Authors: Christopher Paolini
»Con el paso del tiempo, esos vapores fueron perdiendo su efecto y la adivina y sus ayudantes se marcharon. Nadie sabe con seguridad quién era ella ni adónde fue. No tenía ningún otro nombre, se la conocía como Adivina, y ciertas historias que se cuentan me han hecho pensar que no era ni una elfa ni una enana, sino algo totalmente distinto. Sea como sea, mientras ella vivía aquí, esta sala se llamaba la Sala de la Adivina, y todavía se llama así. Ahora tú eres la adivina, Nasuada, hija de Ajihad.
Galbatorix extendió los brazos.
—Este es el lugar donde se cuenta la verdad… y donde esta es escuchada. No permitiré mentiras entre estos muros, ni siquiera la menor falsedad. Todo aquel que se encuentra encima de esta dura losa de piedra se convierte en el último adivino, y aunque a muchos les ha sido un papel difícil de aceptar, al final ninguno de ellos se ha resistido. Tú no serás diferente.
Galbatorix se levantó de la silla, arrastrándola por el suelo y haciendo chirriar sus patas. Nasuada sintió su caliente aliento en la oreja.

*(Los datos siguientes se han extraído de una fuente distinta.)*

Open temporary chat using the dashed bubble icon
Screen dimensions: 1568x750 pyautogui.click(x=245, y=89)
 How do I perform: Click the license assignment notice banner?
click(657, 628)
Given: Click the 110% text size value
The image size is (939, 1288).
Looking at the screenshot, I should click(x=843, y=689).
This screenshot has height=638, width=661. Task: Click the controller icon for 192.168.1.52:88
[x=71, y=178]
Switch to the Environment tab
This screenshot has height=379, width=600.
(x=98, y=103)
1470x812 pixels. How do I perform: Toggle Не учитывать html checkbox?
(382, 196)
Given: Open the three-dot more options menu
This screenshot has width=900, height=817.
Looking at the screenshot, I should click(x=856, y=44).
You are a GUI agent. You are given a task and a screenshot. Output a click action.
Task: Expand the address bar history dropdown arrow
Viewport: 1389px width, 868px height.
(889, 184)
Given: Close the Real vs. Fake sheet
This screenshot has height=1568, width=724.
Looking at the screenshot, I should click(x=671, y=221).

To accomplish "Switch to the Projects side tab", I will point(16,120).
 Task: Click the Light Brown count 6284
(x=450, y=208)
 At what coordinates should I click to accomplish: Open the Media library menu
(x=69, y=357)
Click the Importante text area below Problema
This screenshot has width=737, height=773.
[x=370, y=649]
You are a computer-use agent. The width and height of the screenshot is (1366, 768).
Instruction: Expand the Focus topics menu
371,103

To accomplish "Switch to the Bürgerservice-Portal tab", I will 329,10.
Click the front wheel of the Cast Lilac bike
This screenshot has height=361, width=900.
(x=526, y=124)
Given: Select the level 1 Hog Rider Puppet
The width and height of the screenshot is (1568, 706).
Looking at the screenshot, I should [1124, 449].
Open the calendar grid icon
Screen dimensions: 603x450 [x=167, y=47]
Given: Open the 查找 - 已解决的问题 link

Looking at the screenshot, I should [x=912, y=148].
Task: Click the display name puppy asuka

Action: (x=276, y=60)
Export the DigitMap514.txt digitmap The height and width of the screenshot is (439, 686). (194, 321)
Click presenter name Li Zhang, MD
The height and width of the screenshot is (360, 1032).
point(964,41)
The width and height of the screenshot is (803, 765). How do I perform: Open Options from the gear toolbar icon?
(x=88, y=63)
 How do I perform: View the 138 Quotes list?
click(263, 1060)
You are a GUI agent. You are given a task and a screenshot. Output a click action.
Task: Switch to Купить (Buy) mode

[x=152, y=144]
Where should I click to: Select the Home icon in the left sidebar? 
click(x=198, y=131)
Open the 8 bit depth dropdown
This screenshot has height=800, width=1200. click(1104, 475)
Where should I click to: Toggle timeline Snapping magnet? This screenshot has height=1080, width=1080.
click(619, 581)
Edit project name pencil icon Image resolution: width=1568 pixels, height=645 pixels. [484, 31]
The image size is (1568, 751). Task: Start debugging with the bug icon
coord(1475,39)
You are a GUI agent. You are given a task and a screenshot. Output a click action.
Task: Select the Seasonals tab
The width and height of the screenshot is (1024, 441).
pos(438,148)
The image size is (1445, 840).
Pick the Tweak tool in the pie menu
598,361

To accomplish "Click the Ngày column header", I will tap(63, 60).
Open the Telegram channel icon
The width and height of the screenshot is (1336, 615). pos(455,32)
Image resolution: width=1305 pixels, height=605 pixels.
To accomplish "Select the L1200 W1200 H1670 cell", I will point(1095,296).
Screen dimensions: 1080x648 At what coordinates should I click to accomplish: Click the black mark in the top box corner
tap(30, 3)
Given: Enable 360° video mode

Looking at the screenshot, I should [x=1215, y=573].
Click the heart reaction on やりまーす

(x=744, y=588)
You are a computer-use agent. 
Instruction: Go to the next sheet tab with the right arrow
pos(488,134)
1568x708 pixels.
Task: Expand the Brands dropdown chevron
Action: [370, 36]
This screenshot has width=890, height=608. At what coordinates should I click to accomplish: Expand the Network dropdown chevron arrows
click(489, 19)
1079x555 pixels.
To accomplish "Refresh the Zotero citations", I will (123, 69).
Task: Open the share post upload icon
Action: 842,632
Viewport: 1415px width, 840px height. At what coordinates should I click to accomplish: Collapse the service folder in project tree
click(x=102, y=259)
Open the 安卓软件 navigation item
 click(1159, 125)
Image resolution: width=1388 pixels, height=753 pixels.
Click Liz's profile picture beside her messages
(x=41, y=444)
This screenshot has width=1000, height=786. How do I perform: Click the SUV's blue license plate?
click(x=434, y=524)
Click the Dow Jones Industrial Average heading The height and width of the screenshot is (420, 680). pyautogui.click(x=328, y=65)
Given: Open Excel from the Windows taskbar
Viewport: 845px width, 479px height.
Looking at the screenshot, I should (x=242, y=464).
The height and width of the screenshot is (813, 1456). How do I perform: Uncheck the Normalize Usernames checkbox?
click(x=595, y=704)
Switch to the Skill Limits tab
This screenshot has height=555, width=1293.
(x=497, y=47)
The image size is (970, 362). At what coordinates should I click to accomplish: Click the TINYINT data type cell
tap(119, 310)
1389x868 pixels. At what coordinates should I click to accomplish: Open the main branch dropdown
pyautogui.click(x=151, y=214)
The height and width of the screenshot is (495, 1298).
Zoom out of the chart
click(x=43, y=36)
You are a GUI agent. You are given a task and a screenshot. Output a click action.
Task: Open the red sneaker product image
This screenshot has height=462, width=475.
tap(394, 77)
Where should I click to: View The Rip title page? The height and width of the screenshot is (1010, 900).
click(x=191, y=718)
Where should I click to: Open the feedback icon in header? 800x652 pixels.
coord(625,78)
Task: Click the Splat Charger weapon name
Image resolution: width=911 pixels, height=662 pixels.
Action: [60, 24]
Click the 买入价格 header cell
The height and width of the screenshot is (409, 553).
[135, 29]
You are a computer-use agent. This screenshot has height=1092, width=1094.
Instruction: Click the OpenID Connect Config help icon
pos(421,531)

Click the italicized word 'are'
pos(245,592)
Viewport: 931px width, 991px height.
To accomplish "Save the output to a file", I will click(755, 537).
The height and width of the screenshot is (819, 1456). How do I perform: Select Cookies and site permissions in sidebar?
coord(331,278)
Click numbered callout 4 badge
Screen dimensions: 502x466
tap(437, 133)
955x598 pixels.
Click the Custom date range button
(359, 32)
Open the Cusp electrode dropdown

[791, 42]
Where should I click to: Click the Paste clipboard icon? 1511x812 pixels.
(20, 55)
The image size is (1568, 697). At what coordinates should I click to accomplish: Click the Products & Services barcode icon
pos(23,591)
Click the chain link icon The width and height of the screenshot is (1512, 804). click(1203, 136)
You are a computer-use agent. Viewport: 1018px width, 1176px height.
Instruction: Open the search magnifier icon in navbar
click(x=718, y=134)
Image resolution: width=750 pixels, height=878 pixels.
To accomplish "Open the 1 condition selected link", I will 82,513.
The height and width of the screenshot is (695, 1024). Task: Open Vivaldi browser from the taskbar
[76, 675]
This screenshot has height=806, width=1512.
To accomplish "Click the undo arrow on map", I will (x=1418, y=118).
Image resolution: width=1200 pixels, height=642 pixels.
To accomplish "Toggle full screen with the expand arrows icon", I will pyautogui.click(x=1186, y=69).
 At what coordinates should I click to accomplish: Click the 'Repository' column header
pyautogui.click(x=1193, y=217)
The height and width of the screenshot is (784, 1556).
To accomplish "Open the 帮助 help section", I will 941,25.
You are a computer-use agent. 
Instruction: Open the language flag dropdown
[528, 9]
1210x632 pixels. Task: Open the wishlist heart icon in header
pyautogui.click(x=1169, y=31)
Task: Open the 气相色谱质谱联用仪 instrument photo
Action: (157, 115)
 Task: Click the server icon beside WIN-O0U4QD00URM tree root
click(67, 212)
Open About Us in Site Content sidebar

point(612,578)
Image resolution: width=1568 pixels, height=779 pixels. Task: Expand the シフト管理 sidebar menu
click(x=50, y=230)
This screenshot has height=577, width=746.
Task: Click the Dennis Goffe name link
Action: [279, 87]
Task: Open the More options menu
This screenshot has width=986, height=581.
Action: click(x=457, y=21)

—Sé que esto será doloroso para ti, Nasuada, más doloroso de lo que te puedes imaginar. Tendrás que desprenderte de ti misma hasta que tu orgullo se rinda. No hay nada más difícil en el mundo que cambiar uno mismo. Y yo lo sé, porque he cambiado de forma en más de una ocasión. Pero estaré aquí para darte la mano y ayudarte en esta transición. No hace falta que hagas este viaje sola. Y puedes consolarte al saber que yo nunca te mentiré. Ninguno de nosotros lo hará. No dentro de esta sala. Duda de mis palabras, si eso es lo que quieres, pero al final me creerás. Para mí, este es un lugar sagrado, y preferiría cortarme la mano a mancillar lo que representa. Puedes preguntar todo lo que quieras, y te prometo, Nasuada, hija de Ajihad, que responderemos con la verdad. Como rey de estas tierras, te doy mi palabra.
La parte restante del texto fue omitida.